Diversos estudios publicados en revistas científicas y revisiones disponibles en PubMed indican que la exposición a la luz natural durante la mañana y los ejercicios de respiración lenta ayudan a regular el sistema nervioso y favorecen el equilibrio del ritmo circadiano. Además, la Organización Mundial de la Salud (OMS) recuerda que controlar el estrés forma parte de una vida saludable y contribuye al bienestar general.
Hábitos para reducir el estrés en solo cinco minutos
Uno de los hábitos para reducir el estrés más sencillos consiste en combinar dos acciones al comenzar el día.
Primero, busca un lugar con luz natural y permanece allí entre tres y cinco minutos. No es necesario mirar directamente al sol; basta con recibir la claridad del ambiente, preferiblemente al aire libre o cerca de una ventana.

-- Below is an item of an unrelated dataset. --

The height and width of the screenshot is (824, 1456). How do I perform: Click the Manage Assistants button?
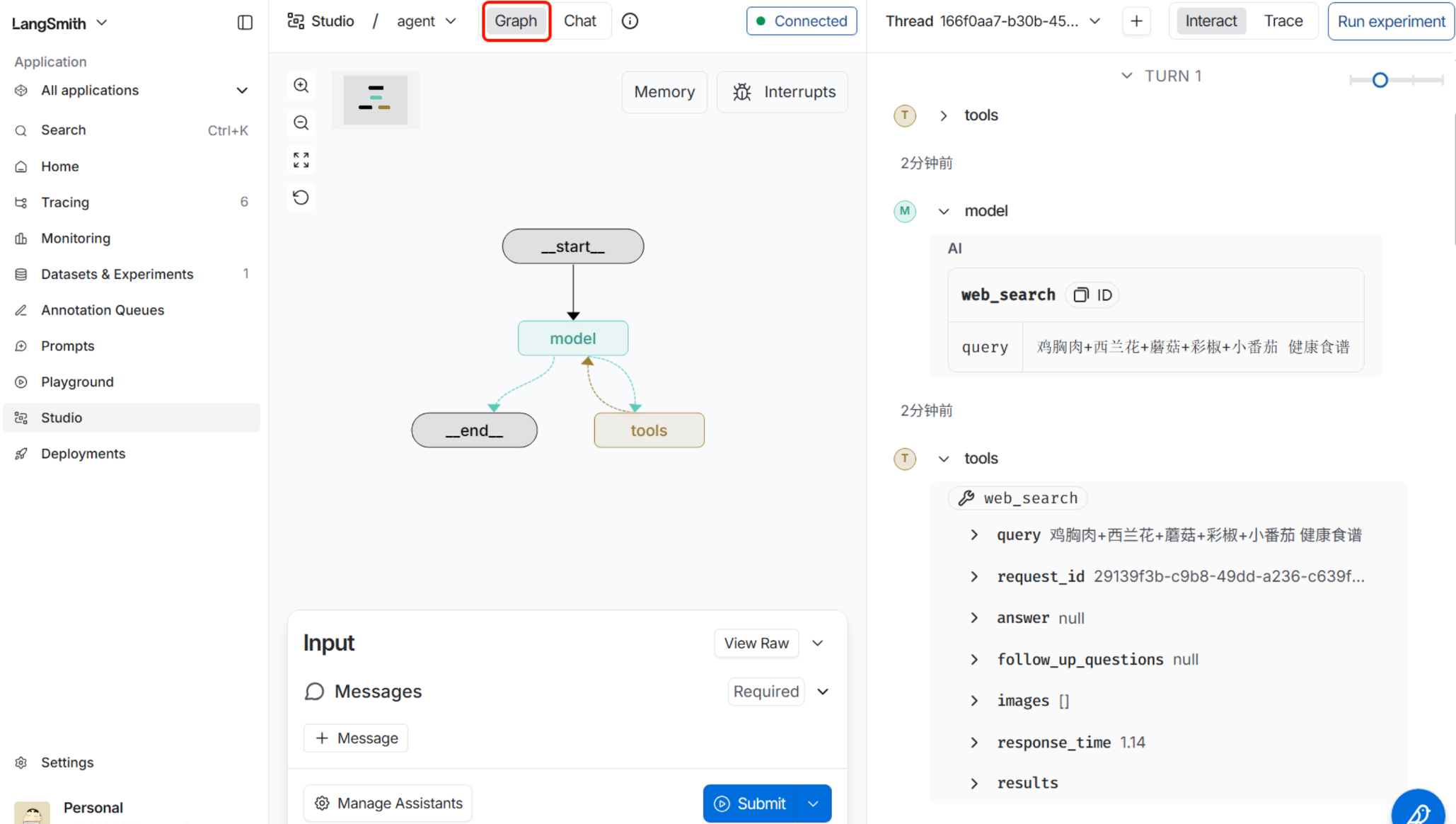tap(388, 803)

Después, realiza una respiración lenta y controlada. Una técnica sencilla consiste en inhalar por la nariz durante cuatro segundos, mantener el aire dos segundos y exhalar lentamente durante seis segundos. Repite el ciclo entre cinco y diez veces.

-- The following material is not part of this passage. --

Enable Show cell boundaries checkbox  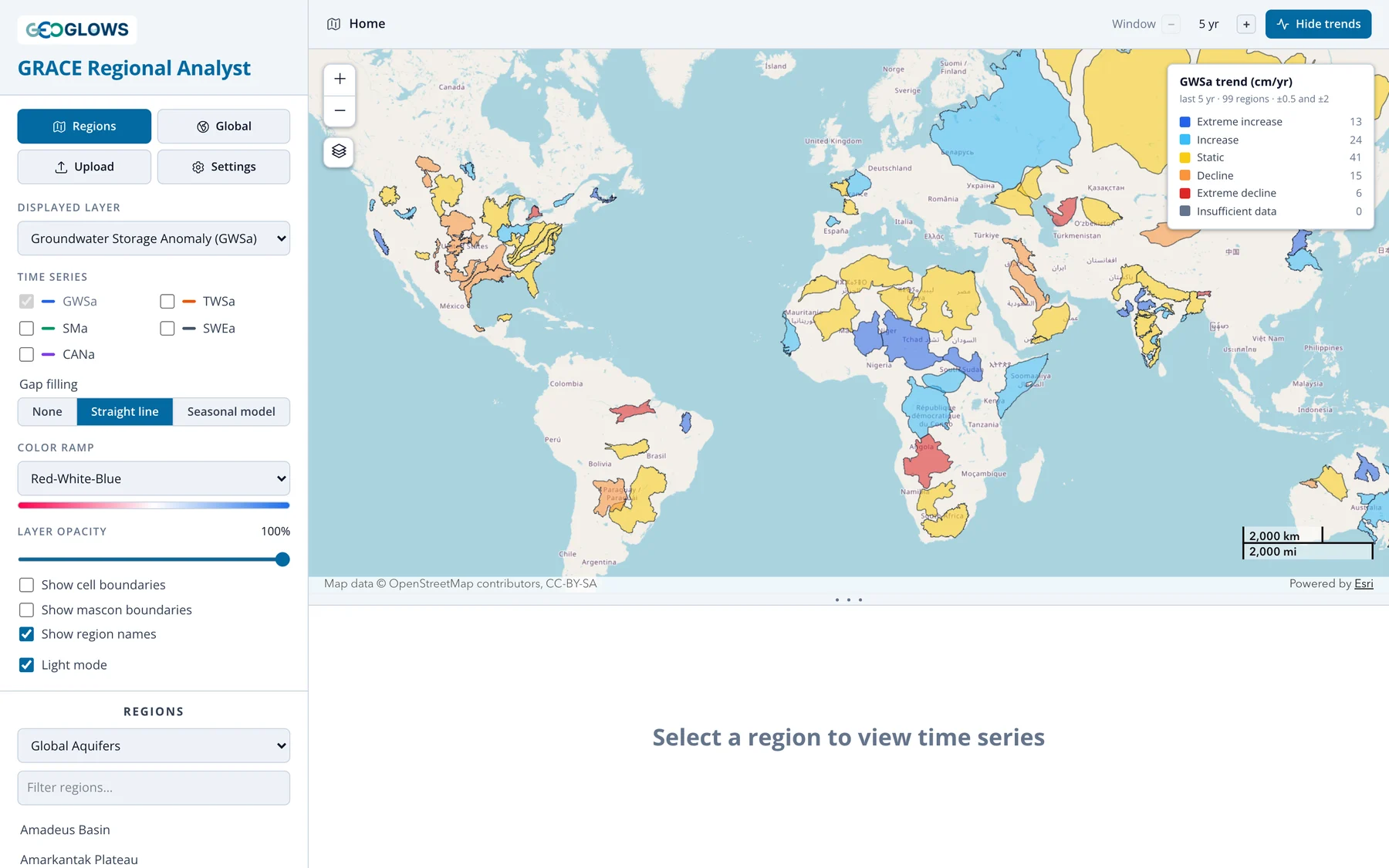[26, 585]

Según investigaciones en neurociencia, esta práctica favorece la activación del sistema nervioso parasimpático, relacionado con la relajación y la recuperación del organismo.

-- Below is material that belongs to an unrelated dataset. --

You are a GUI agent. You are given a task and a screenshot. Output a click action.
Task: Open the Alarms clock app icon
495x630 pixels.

¿Qué beneficios puede aportar?
Aunque no existe un método milagroso, los especialistas señalan que estos hábitos pueden ayudar a:
- Disminuir la sensación de estrés.
- Favorecer la concentración durante la mañana.
- Regular el reloj biológico.
- Promover un descanso nocturno de mejor calidad.
- Complementar otras estrategias para cuidar la salud mental.
Asimismo, mantener una rutina constante suele ser más importante que realizar sesiones largas de manera esporádica.
Un complemento para un estilo de vida saludable
Los expertos recuerdan que el estrés también se relaciona con factores como el sueño insuficiente, el sedentarismo y una alimentación poco equilibrada.
Por ello, acompañar este hábito con actividad física, una dieta rica en frutas y verduras y tiempos adecuados de descanso puede potenciar sus beneficios.
Conclusión
Los hábitos para reducir el estrés no requieren grandes inversiones ni largas jornadas de entrenamiento. Dedicar cinco minutos cada mañana a respirar de forma consciente y exponerse a la luz natural puede convertirse en una herramienta útil para favorecer el equilibrio emocional y el bienestar diario. Si el estrés o la ansiedad son persistentes o afectan la vida cotidiana, es recomendable consultar a un profesional de la salud.